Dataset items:

========

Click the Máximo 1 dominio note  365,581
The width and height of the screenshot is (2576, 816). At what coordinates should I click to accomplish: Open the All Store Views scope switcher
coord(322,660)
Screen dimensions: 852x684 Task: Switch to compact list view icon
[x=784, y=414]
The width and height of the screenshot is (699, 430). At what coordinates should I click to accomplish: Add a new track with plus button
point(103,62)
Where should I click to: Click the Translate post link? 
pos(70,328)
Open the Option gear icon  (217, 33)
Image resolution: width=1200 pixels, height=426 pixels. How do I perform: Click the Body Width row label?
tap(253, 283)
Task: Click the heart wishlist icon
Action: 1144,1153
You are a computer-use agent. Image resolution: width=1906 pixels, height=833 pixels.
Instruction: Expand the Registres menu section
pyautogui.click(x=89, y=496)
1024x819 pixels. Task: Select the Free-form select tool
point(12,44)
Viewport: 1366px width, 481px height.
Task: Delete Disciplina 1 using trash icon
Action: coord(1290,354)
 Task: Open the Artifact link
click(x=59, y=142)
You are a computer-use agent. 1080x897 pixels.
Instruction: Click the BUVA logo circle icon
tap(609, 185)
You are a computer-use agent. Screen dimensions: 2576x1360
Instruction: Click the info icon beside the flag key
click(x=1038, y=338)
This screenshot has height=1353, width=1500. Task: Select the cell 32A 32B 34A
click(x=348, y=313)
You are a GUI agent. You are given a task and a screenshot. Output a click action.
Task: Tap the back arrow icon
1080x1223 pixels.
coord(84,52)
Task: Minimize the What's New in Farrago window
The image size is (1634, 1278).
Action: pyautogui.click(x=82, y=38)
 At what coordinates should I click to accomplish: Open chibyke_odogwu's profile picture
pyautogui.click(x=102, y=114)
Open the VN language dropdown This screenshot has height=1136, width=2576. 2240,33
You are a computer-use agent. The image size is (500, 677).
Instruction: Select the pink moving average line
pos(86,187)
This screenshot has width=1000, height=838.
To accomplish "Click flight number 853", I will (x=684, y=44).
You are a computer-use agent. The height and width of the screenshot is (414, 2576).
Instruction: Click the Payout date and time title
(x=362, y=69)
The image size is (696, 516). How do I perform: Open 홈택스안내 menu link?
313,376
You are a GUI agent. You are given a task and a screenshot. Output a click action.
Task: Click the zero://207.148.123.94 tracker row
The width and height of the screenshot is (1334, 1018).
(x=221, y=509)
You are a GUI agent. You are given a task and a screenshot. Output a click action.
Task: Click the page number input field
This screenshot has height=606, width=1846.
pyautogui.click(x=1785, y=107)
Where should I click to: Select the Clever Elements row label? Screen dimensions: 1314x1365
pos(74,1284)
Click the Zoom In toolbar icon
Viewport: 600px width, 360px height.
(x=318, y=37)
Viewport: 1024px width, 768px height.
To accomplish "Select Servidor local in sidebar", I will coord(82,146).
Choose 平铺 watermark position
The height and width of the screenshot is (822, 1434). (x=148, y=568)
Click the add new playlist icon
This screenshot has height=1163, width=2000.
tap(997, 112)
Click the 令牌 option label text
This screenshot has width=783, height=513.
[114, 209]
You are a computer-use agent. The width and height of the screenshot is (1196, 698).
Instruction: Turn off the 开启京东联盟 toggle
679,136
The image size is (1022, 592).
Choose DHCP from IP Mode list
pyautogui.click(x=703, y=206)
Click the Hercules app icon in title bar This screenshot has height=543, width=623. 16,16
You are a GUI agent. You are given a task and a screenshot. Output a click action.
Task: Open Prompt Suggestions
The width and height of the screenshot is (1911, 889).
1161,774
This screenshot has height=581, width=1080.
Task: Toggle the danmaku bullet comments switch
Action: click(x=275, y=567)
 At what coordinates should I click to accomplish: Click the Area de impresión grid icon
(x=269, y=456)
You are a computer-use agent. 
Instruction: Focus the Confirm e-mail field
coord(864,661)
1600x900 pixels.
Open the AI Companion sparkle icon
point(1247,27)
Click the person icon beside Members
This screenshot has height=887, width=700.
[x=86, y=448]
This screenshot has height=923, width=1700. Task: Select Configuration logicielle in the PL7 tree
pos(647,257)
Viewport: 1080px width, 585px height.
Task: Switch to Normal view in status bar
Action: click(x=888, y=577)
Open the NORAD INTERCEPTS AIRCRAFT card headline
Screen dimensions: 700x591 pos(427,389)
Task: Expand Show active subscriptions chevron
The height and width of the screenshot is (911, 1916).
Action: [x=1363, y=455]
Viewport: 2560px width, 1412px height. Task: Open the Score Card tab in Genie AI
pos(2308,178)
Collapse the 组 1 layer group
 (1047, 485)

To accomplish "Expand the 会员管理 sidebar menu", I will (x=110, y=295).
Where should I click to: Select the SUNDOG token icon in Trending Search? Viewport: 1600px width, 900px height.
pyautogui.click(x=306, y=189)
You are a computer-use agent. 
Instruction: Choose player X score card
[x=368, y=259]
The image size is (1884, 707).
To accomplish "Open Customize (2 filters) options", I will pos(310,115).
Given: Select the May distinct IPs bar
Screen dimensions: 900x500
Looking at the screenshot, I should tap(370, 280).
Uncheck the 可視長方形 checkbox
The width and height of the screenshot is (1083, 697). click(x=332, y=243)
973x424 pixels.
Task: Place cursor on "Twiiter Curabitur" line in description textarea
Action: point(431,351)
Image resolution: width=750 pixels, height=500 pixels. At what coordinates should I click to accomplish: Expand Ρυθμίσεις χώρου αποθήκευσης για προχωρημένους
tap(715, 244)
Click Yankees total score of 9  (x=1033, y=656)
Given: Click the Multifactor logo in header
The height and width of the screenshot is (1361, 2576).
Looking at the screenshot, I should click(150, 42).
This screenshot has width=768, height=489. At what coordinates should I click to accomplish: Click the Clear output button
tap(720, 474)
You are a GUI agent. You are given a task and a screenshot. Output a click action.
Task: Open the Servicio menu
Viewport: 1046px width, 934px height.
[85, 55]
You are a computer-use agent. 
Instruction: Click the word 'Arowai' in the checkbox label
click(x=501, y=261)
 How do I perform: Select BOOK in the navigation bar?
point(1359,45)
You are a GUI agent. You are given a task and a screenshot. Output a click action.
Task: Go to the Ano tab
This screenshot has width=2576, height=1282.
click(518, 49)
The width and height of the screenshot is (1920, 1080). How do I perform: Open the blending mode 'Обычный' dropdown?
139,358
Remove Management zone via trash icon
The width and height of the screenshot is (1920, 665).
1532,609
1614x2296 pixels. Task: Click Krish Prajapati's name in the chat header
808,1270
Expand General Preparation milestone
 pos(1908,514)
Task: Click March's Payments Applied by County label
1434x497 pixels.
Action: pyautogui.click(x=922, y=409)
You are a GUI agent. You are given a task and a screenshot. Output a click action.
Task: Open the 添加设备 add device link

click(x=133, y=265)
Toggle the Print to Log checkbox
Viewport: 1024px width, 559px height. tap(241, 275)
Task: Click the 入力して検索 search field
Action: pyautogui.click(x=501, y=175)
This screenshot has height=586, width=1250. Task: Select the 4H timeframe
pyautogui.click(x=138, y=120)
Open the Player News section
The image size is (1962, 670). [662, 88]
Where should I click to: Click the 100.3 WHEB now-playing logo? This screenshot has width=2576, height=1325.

========

- **SHORT PROBLEM**
Please extract the lines of the entries from the line with "The image size is (696, 516)." up to and including the line with "coord(864,661)", copying them character for character.

- **WRITTEN SOLUTION**
The image size is (696, 516). How do I perform: Open 홈택스안내 menu link?
313,376
You are a GUI agent. You are given a task and a screenshot. Output a click action.
Task: Click the zero://207.148.123.94 tracker row
The width and height of the screenshot is (1334, 1018).
(x=221, y=509)
You are a GUI agent. You are given a task and a screenshot. Output a click action.
Task: Click the page number input field
This screenshot has height=606, width=1846.
pyautogui.click(x=1785, y=107)
Where should I click to: Select the Clever Elements row label? Screen dimensions: 1314x1365
pos(74,1284)
Click the Zoom In toolbar icon
Viewport: 600px width, 360px height.
(x=318, y=37)
Viewport: 1024px width, 768px height.
To accomplish "Select Servidor local in sidebar", I will coord(82,146).
Choose 平铺 watermark position
The height and width of the screenshot is (822, 1434). (x=148, y=568)
Click the add new playlist icon
This screenshot has height=1163, width=2000.
tap(997, 112)
Click the 令牌 option label text
This screenshot has width=783, height=513.
[114, 209]
You are a computer-use agent. The width and height of the screenshot is (1196, 698).
Instruction: Turn off the 开启京东联盟 toggle
679,136
The image size is (1022, 592).
Choose DHCP from IP Mode list
pyautogui.click(x=703, y=206)
Click the Hercules app icon in title bar This screenshot has height=543, width=623. 16,16
You are a GUI agent. You are given a task and a screenshot. Output a click action.
Task: Open Prompt Suggestions
The width and height of the screenshot is (1911, 889).
1161,774
This screenshot has height=581, width=1080.
Task: Toggle the danmaku bullet comments switch
Action: click(x=275, y=567)
 At what coordinates should I click to accomplish: Click the Area de impresión grid icon
(x=269, y=456)
You are a computer-use agent. 
Instruction: Focus the Confirm e-mail field
coord(864,661)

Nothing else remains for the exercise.